Discounting my design enhancements, if you look at the starting point of the
Transmeta design and discount for L1, L2, L3, ... memory caching techniques
as can be applied to both Transmeta and Intel(AMD) designs there is a
dissimilarity that can be exploited in the new design. In the Transmetta
case
the code is morphed into a seperate memory space then executed from there
using their VLIW processor. If the multiple internal strand processors
each had their own seperate morphed code area then each processor can
execuit with little interference of the others processing.

>
> The alternative is for people to use the transputer idea, each CPU has a
> local memory and jobs get passed to it via messages on its high speed
comms
> links.

In practice, with the new process, this is what would happen. Except that
the communication path would not be that of a high speed serial link.

>
> We do need smarter processors but surely they would work better with
smarter
> instructions too?

The problem is that you have over 100 million computers running out there.
New instructions generaly mean new coding. And 100+ million computers
is just too much dead weight to push or shove into a different direction.

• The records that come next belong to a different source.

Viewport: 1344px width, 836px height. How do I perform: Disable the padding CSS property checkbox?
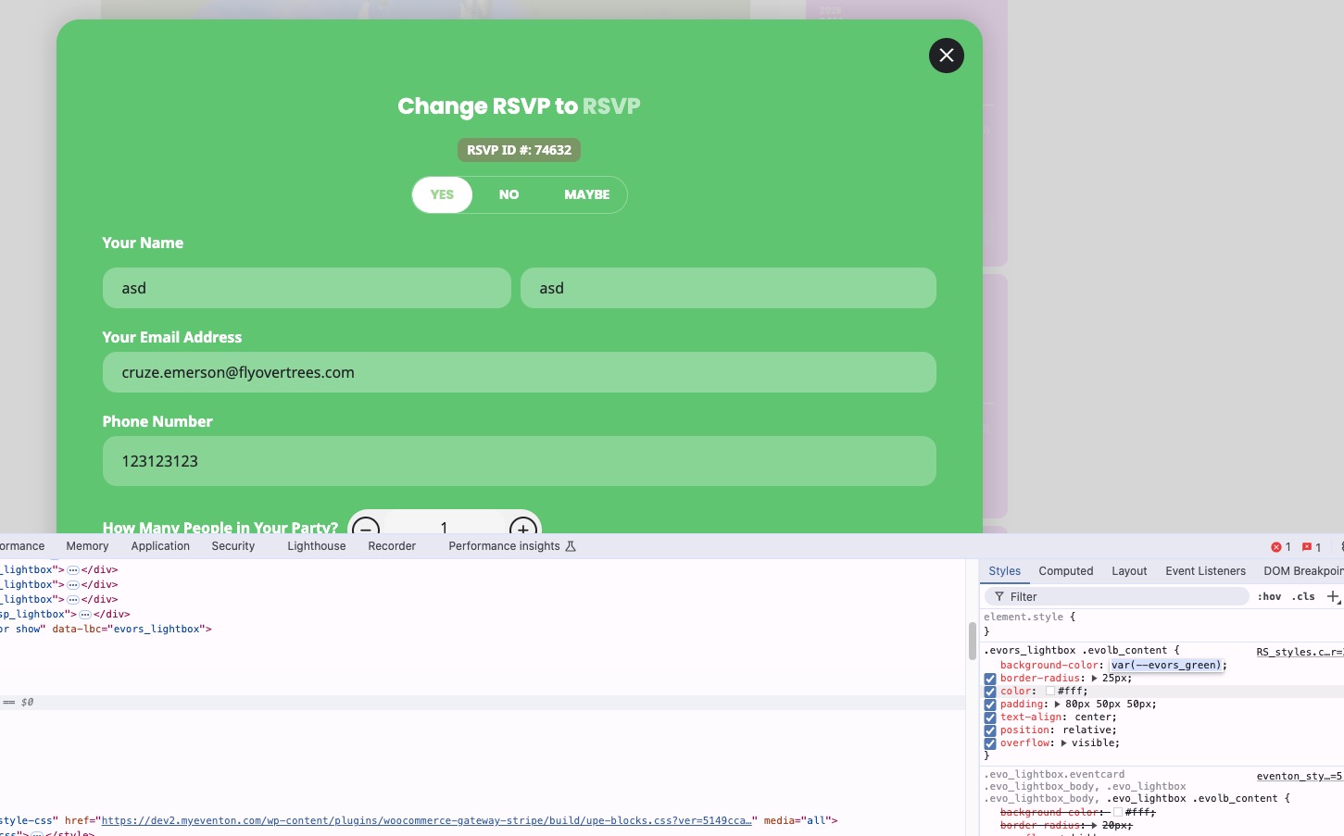point(990,705)
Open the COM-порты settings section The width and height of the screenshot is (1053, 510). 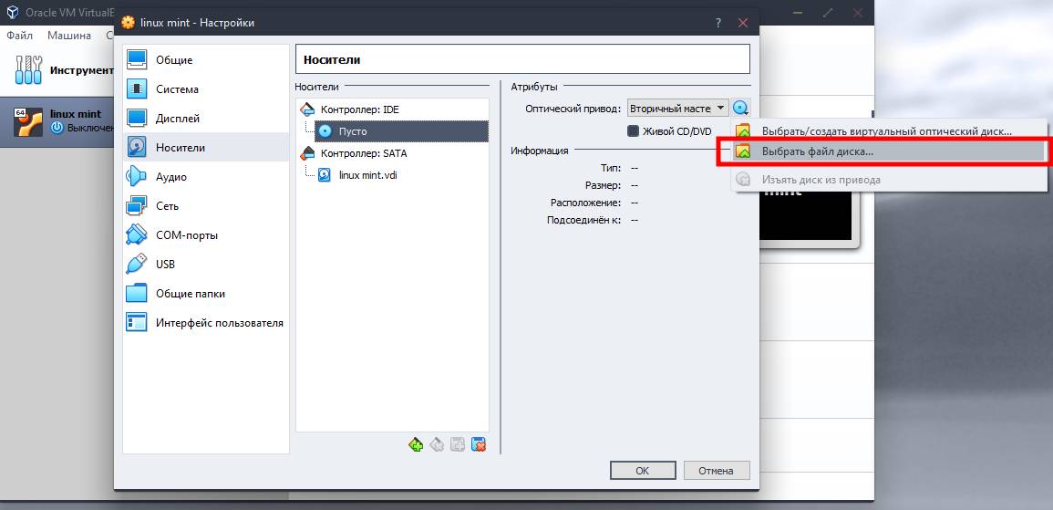(x=186, y=235)
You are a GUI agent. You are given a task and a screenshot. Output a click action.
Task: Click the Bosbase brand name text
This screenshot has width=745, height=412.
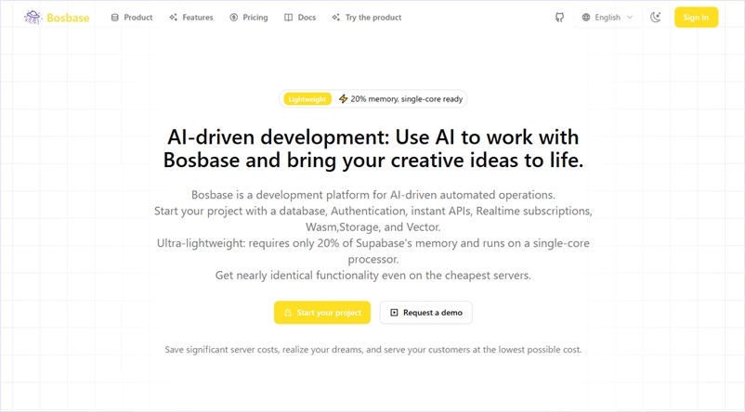[x=69, y=18]
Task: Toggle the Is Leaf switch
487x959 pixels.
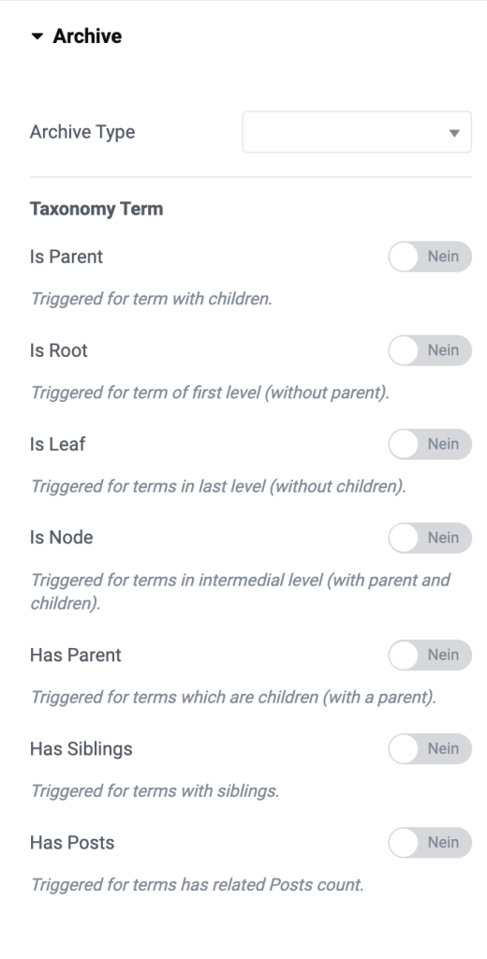Action: click(430, 444)
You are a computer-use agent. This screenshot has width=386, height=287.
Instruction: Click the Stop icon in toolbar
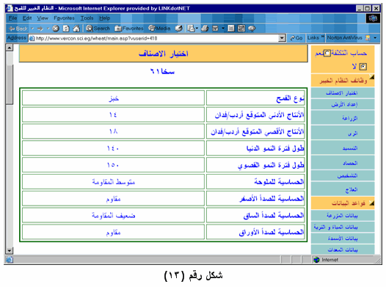(x=56, y=29)
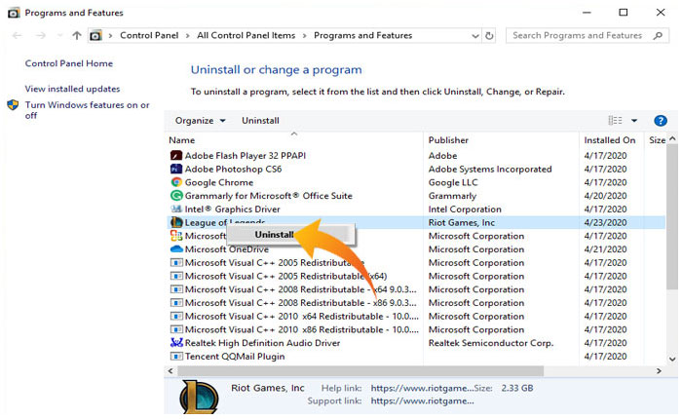Click the Tencent QQMail Plugin icon
The height and width of the screenshot is (419, 682).
point(176,357)
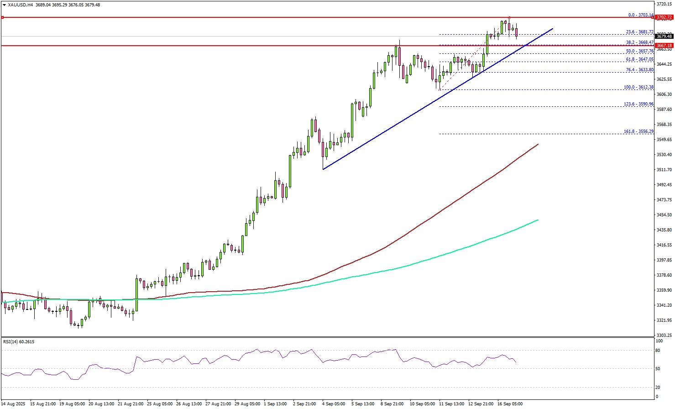
Task: Click the red 3702.72 price tag
Action: 664,18

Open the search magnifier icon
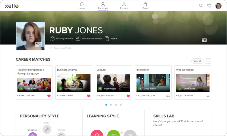click(x=201, y=6)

The process I've envisioned does not require a change.

> I've got a lot of CPU enhancement ideas but I have to
> concentrate on Buffy-C at the moment so can't implement them. I'll give
you
> a quick demonstration though.
>
> Old Way:
>
> CMP AX,$2000
> JC  #4000
>
> Two instructions to do that? Why use two clock cycles for that? Can't we
> just have a CMPJxx instruction?

You are looking at too narrow of a scope. And making a common mistake
that a CISC system computes instructions in the order presented. This is
usualy not the case. The well written CISC processor may move the execution
of the instructioin preceeding the CMP to occure (begin) afer the CMP and
before the JC but before this load the address of the JC from memory to
register as well as estimating if the JC is preponderant and depending upon
this estimate  fetch and execuit the instruction following the JC to boot.
Instruction execution is not always as it appears.